A cryptographic algorithm where the operations for encryption and decryption are identical is called a reciprocal cipher. As dfaranha mentioned, this is mathematically an involution.

Most mechanical cipher machines use a reciprocal cipher, so it wouldn't need a seperate "encode mode" and "decode mode".

Some of the more famous reciprocal ciphers are:

  • The Enigma machine was a reciprocal cipher machine
  • ROT13
  • Beaufort cipher
  • Kama-sutra ciphers
  • XOR-based stream ciphers
  • One Time Pads (both XOR and Beaufort cipher versions)

Many modern single-block ciphers are built with a Feistel network structure that, in each round, cascades a reciprocal permutation P ("swap the left and right half of the block") and a keyed reciprocal substitution cipher S, to build a non-reciprocal bijective encryption function E(x) == P(S(X)) != D(X) = S(P(X). It is widely believed that practically any non-linear function can give adequate security if it is iterated over enough rounds.

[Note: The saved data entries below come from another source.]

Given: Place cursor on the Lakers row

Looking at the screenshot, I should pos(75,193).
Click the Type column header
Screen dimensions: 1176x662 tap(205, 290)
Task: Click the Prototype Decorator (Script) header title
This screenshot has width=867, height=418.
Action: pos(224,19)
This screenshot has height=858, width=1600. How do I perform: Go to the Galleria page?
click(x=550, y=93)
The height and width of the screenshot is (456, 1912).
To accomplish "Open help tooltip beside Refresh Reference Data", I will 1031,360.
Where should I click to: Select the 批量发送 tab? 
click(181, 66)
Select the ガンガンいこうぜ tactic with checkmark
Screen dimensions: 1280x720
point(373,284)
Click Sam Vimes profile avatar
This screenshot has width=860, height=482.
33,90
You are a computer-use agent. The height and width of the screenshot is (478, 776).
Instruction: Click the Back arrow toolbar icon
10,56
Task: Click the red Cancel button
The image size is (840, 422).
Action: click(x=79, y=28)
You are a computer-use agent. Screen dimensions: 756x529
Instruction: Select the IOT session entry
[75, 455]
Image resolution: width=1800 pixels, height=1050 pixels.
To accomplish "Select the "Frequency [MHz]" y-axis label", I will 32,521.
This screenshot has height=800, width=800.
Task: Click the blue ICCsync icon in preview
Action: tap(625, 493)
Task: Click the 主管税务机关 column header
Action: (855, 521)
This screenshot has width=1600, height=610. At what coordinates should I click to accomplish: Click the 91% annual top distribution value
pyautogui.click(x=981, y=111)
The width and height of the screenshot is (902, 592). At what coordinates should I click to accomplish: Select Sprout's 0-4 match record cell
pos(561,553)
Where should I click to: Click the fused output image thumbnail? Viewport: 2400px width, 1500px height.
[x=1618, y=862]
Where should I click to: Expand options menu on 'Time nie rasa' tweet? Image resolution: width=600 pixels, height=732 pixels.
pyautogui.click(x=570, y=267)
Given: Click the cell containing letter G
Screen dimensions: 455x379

While the overall cipher is not reciprocal, the parts that are reciprocal allow such ciphers to share parts between the encryption and decryption, so implementations use significantly less space (less code or less hard-wired ASIC area) than they would if they implemented encryption and decryption completely independently.

There are variants of the one-time pad that are not reciprocal (for example, using the Vigenère algorithm), but they are no more secure.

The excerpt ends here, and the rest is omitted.